-------- Bloc de texte

L'Europe peut-elle exister sans la Russie?
par Michel Pinton
Source: https://www.ideeazione.com/puo-leuropa-esistere-senza-la-russia/
La question qui constitue le titre de cet article a été posée aux participants d'un séminaire que j'ai eu l'honneur d'organiser il y a trente ans. C'était en 1994. La Russie luttait pour émerger des ruines de l'empire soviétique. Sa longue captivité l'avait épuisé. Enfin libre, elle n'avait qu'une seule aspiration : retrouver sa force et être à nouveau elle-même. J'entends par là non seulement retrouver la prospérité matérielle que les bolcheviks avaient dilapidée, mais aussi reconstruire ses relations sociales détruites, son ordre politique effondré, sa culture déformée et son identité perdue.
À l'époque, j'étais membre du Parlement européen. Il me semblait essentiel de comprendre ce qu'était la nouvelle Russie, quelle voie elle empruntait et comment l'Europe occidentale pouvait travailler avec elle. J'ai eu l'idée de conduire une délégation de députés à Moscou pour discuter de ces questions avec nos homologues de la Douma fédérale. J'en ai parlé à Philippe Seguin, alors président de l'Assemblée nationale française, et il a immédiatement accepté mon projet. Les parlementaires russes ont répondu à notre demande en nous invitant à venir immédiatement. D'un commun accord, nous avons décidé d'élargir nos délégations respectives à des experts dans les domaines de l'économie, de la défense, de la culture et de la religion, afin que leurs réflexions éclairent nos discussions.
Seguin et moi n'étions pas seulement poussés par la curiosité envers cette nation alors indécise. Nous nous considérions comme les héritiers d'une école de pensée française selon laquelle l'Europe est une, de l'Atlantique à l'Oural, non seulement sur le plan géographique, mais aussi en termes de culture et d'histoire. Nous étions également convaincus que ni la paix, ni le développement économique, ni l'avancement des idées ne pouvaient être établis sur notre continent si ses nations se déchiraient les unes les autres, voire s'ignoraient. Nous avons voulu poursuivre la politique d'entente et de coopération initiée par Charles de Gaulle de 1958 à 1968 et brièvement reprise en 1989 par François Mitterrand dans sa proposition de "grande confédération européenne".

----------------

À faire »
A. Répondez à ces questions sur l'article :
(i) En quelle année s'est tenu le séminaire évoqué au début ?
(ii) Qui présidait alors l'Assemblée nationale française ?
(iii) Comment s'appelait la proposition faite par François Mitterrand en 1989 ?
B. D'après l'article, pourquoi les délégations ont-elles été élargies à des experts, et dans quels domaines ?
La liste n'a aucun lien avec l'article.

-------- Lignes de données

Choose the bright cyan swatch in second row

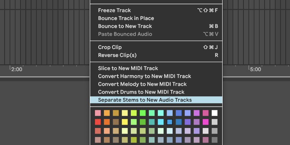coord(161,122)
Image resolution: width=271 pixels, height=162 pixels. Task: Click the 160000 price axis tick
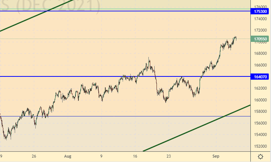click(x=261, y=100)
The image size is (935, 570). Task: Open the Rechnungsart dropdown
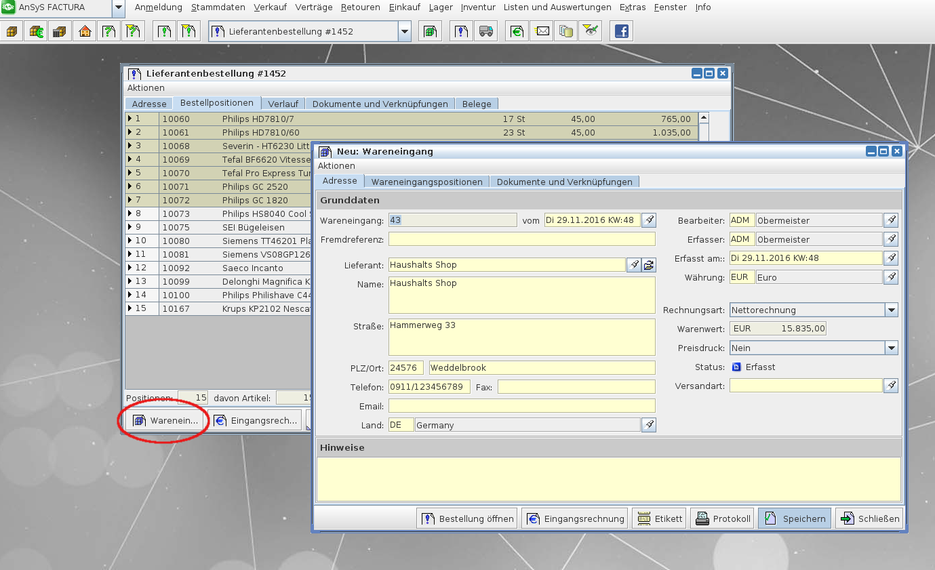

----------------

Corrigés »
A.
(i) En 1994.
(ii) Philippe Seguin.
(iii) La « grande confédération européenne ».

B. Les délégations ont été élargies à des experts en économie, en défense, en culture et en religion. Leurs réflexions devaient éclairer les discussions entre les parlementaires.